Scientists have developed a new family tree for modern cats, revealing that the animals evolved quickly, migrating over several continents during periods of low sea levels.
Domestic cats are the youngest of 37 cat species, tracing their roots back to the first appearance of felines in Asia 10.8 million years ago, according to a report published in the journal Science.
Using DNA analysis of current species, a team of researchers led by Warren E. Johnson of the National Cancer Institute in Maryland determined how cats evolved into eight separate lineages, beginning with the panthera category (including lions and tigers) and dividing incrementally into ocelots, lynxes, pumas and other lineages. The scientists were also able to classify four species with previously unknown parentage, such as the Pallas cat and the Serval.
Fossil records helped identify when the cats and their ancestors evolved, leading scientists to conclude that cats spread throughout the world during 10 major migrations, moving across continents on land bridges formed from extremely low sea levels.

_Supplied entries_

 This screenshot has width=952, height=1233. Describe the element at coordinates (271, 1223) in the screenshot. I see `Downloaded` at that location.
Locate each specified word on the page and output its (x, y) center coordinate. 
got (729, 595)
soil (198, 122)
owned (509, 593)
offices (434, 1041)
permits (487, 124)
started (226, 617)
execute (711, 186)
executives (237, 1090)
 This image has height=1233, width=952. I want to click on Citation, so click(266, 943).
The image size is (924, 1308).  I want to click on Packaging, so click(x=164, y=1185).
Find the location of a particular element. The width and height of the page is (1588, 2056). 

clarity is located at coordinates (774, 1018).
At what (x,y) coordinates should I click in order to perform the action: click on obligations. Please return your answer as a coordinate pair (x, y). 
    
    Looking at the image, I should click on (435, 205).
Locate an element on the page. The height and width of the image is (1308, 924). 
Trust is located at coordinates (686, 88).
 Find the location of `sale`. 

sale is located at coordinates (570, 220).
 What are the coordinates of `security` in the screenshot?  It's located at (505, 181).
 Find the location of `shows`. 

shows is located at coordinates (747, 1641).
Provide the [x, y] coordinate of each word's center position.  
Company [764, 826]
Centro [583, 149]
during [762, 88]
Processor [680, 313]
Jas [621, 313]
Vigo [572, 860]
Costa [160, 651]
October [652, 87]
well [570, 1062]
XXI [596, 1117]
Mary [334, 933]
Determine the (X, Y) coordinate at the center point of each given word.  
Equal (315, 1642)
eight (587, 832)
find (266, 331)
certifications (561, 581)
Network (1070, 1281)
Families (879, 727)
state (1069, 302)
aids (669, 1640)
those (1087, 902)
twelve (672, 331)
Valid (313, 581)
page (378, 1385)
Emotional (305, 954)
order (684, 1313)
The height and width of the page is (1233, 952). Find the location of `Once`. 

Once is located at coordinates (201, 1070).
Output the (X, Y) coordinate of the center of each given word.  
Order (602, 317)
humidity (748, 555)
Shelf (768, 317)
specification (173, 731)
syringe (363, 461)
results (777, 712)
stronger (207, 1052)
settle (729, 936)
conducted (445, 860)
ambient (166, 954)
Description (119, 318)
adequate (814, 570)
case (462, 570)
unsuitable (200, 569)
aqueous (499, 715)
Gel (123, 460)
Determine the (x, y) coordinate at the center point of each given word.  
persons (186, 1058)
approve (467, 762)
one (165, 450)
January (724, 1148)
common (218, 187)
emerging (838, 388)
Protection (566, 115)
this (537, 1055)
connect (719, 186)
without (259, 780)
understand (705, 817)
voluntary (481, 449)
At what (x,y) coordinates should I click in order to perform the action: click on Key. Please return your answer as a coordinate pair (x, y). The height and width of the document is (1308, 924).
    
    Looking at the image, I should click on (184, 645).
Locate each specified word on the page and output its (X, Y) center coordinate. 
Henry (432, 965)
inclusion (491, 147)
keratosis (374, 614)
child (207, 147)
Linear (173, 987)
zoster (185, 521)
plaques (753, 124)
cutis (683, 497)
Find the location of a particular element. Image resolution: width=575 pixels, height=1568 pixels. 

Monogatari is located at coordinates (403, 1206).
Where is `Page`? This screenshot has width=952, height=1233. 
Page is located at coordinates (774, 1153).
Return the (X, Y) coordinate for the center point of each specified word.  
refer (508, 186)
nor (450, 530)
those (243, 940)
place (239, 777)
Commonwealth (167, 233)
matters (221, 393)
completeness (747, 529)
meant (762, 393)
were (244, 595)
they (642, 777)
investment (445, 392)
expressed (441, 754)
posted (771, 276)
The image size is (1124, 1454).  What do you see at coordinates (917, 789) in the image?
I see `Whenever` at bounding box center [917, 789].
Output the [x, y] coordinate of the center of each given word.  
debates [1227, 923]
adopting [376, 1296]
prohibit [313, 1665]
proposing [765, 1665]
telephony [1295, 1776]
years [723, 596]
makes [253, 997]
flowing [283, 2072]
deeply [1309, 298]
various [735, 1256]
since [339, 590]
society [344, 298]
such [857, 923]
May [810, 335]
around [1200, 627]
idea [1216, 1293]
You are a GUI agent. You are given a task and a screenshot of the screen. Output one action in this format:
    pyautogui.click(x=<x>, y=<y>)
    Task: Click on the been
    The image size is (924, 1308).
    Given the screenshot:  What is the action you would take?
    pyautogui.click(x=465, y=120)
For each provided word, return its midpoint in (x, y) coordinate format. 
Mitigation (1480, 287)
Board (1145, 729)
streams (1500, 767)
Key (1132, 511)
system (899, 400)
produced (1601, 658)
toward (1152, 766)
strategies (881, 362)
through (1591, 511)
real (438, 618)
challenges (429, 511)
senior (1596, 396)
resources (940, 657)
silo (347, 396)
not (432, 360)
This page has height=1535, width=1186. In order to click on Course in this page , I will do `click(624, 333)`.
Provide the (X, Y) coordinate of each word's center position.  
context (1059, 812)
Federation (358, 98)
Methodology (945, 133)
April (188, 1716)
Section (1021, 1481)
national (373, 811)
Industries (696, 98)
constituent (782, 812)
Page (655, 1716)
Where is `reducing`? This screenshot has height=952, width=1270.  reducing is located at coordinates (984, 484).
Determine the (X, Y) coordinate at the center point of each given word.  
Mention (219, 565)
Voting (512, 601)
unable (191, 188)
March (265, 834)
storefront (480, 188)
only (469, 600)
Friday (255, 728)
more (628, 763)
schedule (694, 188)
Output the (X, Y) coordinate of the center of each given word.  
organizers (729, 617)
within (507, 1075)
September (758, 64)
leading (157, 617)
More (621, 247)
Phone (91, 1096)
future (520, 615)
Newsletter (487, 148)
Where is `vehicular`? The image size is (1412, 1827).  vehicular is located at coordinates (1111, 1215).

_Problems to solve_
a) In the article on cat evolution, where and when did felines first appear?
b) Repeat the article on cat evolution from "Scientists have developed" to "of low sea levels.".
c) Write the next part of the article on cat evolution, starting after its last sentence.
The listing is separate from the article on cat evolution.

_Replies_
a) In Asia, 10.8 million years ago.

b)
Scientists have developed a new family tree for modern cats, revealing that the animals evolved quickly, migrating over several continents during periods of low sea levels.

c)
The domestic cat lineage first appeared 6.2 million years ago, forming from an ancestor that had either missed the first migration to North America or come back home from the New World. There are seven species within this group. The European wildcat, the African wildcat and the Chinese desert cat are the closest relatives of the domestic cat, all of them evolving about 1 million years ago.
According to the report, previous attempts to trace the history of cats were thwarted by the quick pace of evolution, and because skeletal remains are indistinct.